*Try it*. The reply must consist of the lines from the first line of the records through the line containing "Viewport: 1245px width, 621px height.", copied exactly, with every picture omitted.

== Data section ==

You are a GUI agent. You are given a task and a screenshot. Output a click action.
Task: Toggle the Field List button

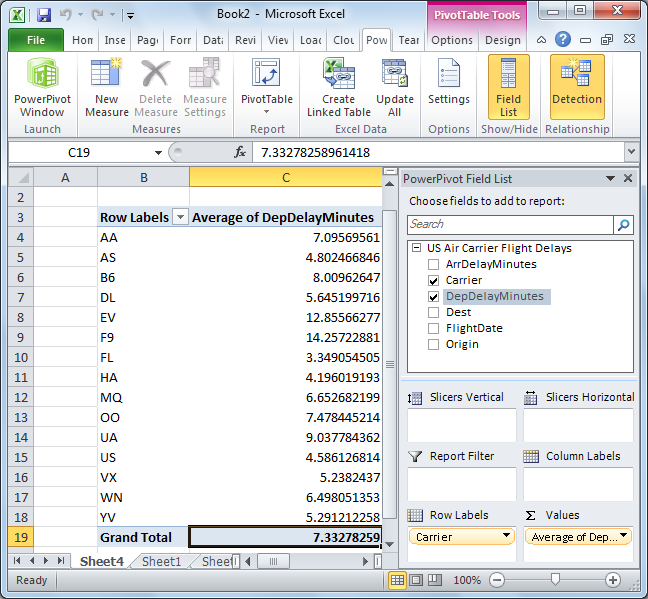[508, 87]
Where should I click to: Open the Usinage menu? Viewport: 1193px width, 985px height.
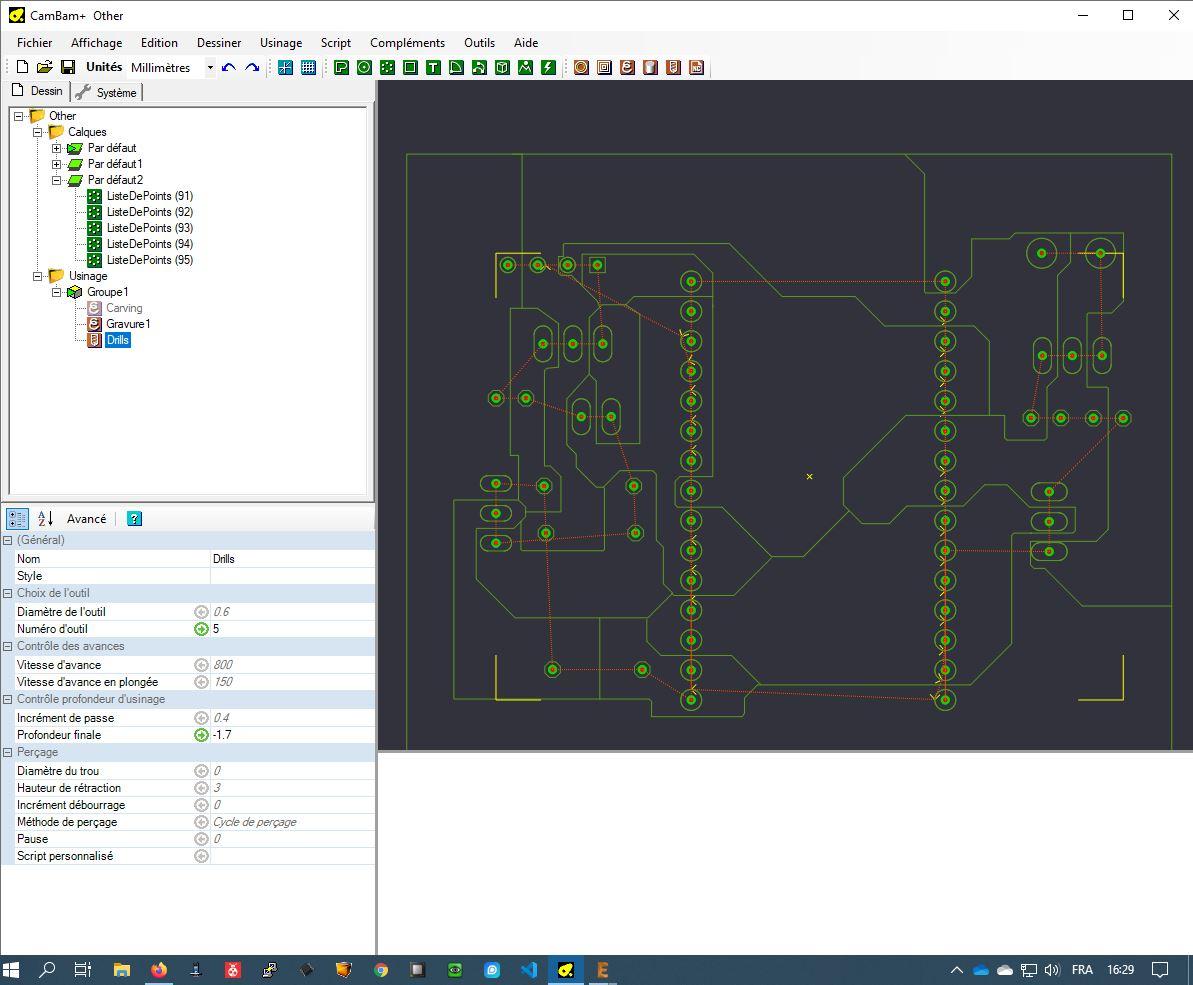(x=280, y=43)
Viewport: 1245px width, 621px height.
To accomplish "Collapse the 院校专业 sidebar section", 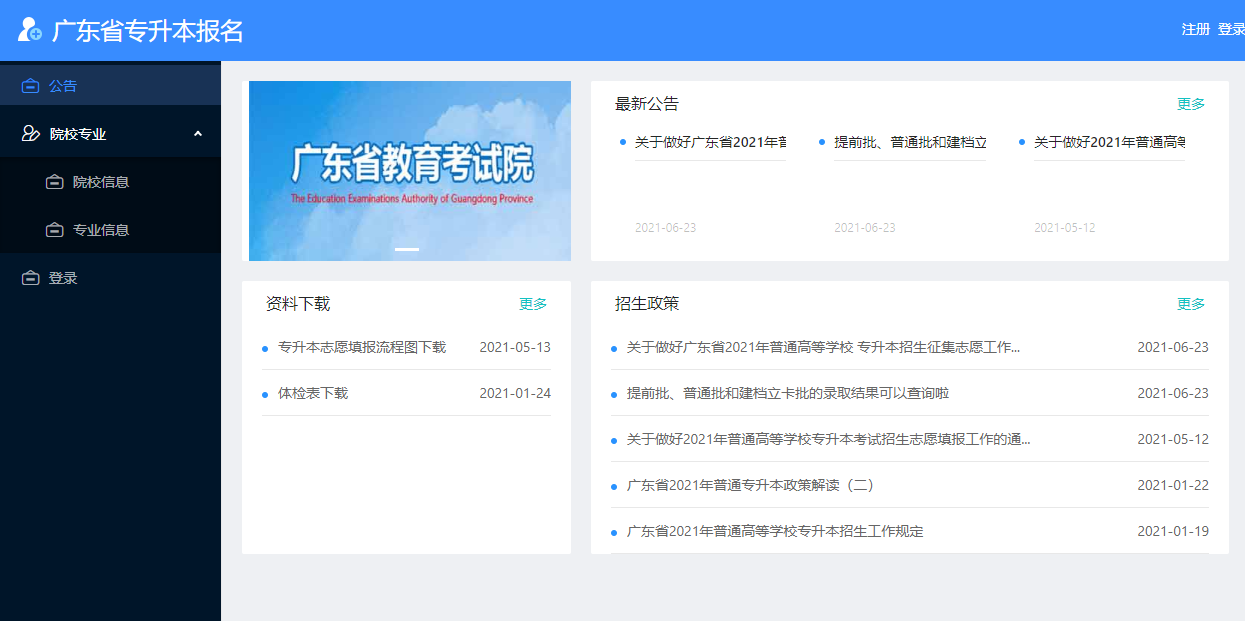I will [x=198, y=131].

===

*Solution for this problem*.
You are a GUI agent. You are given a task and a screenshot. Output a click action.
Task: Toggle the Field List button

[508, 87]
Where should I click to: Open the Usinage menu? Viewport: 1193px width, 985px height.
(x=280, y=43)
Viewport: 1245px width, 621px height.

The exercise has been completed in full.